<111>J'ai vu mes vœux trahis par le sort des combats,
Près de mes oppresseurs se sont rangés mes proches,
Sans m'emporter contre eux en de justes reproches;
J'ai vu souvent la mort prête à fondre sur moi,
Sans qu'un trouble secret m'ait fait pâlir d'effroi.
Dans nos calamités la commune épouvante
N'a pu rendre un moment ma constance flottante;
Le pouvoir absolu, le faste, la splendeur,
Étaient des objets vils pour mon superbe cœur.
Prêt à perdre cent fois la vie et mes provinces,
Le sort, qui contre moi réunit tant de princes,
N'a pu me rendre encore un objet de pitié;
Mais s'il touche aux saints nœuds que forme l'amitié,
Par cet endroit cruel, cher mylord, il m'accable.
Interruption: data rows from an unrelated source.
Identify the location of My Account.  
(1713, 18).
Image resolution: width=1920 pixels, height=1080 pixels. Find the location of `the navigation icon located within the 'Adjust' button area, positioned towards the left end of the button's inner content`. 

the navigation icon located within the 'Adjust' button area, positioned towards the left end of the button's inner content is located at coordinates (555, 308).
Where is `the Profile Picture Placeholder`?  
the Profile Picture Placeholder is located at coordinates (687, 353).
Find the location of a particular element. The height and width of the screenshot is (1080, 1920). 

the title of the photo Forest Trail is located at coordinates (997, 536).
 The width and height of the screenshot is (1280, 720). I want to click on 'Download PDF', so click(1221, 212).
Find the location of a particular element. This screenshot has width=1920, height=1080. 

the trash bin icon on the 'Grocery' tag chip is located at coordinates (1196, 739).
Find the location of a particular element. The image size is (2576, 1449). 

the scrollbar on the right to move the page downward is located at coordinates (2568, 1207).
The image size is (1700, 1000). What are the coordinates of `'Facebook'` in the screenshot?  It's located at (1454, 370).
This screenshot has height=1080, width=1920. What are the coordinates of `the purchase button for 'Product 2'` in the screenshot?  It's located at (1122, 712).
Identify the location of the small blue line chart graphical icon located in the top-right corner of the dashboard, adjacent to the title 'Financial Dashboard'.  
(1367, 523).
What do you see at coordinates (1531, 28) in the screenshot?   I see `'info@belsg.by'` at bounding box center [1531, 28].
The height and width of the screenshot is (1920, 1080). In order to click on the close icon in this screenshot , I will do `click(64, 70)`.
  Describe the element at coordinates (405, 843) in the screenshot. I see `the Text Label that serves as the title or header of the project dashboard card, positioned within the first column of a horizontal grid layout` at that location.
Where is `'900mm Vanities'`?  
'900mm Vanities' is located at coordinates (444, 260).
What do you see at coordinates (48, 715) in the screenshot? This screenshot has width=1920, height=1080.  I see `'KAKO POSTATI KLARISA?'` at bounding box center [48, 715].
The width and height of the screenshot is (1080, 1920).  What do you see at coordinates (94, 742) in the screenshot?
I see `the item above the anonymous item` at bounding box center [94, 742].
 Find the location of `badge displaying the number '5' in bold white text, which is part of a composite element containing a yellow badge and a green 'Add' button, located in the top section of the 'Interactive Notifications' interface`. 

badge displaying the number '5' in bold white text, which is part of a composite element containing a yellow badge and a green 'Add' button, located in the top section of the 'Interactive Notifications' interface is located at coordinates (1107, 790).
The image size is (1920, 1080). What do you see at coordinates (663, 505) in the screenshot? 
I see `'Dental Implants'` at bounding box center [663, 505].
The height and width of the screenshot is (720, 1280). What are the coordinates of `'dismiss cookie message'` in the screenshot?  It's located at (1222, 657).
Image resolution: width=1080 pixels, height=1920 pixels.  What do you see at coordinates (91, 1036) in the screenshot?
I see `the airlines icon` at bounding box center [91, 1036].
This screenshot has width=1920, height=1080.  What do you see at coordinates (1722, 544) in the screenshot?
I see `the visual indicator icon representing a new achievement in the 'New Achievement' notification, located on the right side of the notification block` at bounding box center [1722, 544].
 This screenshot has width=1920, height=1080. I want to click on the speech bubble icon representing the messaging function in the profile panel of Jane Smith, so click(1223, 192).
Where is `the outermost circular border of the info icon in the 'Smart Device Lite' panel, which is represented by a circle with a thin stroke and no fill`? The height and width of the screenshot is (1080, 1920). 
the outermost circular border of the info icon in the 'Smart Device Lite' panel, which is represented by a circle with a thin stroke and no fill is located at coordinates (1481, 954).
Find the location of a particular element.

Achille, au talon près, était invulnérable.
A tout autre malheur on trouve des secours,
Le temps après l'orage amène de beaux jours;
Mais qui peut réparer des pertes éternelles?
Quand la mort a blessé de ses flèches cruelles
Ces parents, ces amis, objets de nos souhaits,
On s'en voit séparé, cher mylord, pour jamais.
Réclamez-les aux cieux, invoquez l'enfer même,
L'Achéron ne rend plus ceux qu'on pleure et qu'on aime;
L'irrévocable loi de la fatalité A ce terme arrêta notre témérité.
Pour toujours, chère sœur, je vous ai donc perdue!
Le bras d'un Dieu cruel, sur ma tête étendu,
Par des coups redoublés à me perdre occupé,
Au plus sensible endroit à la fin m'a frappé.
Avec mille regrets, ô mânes que j'adore!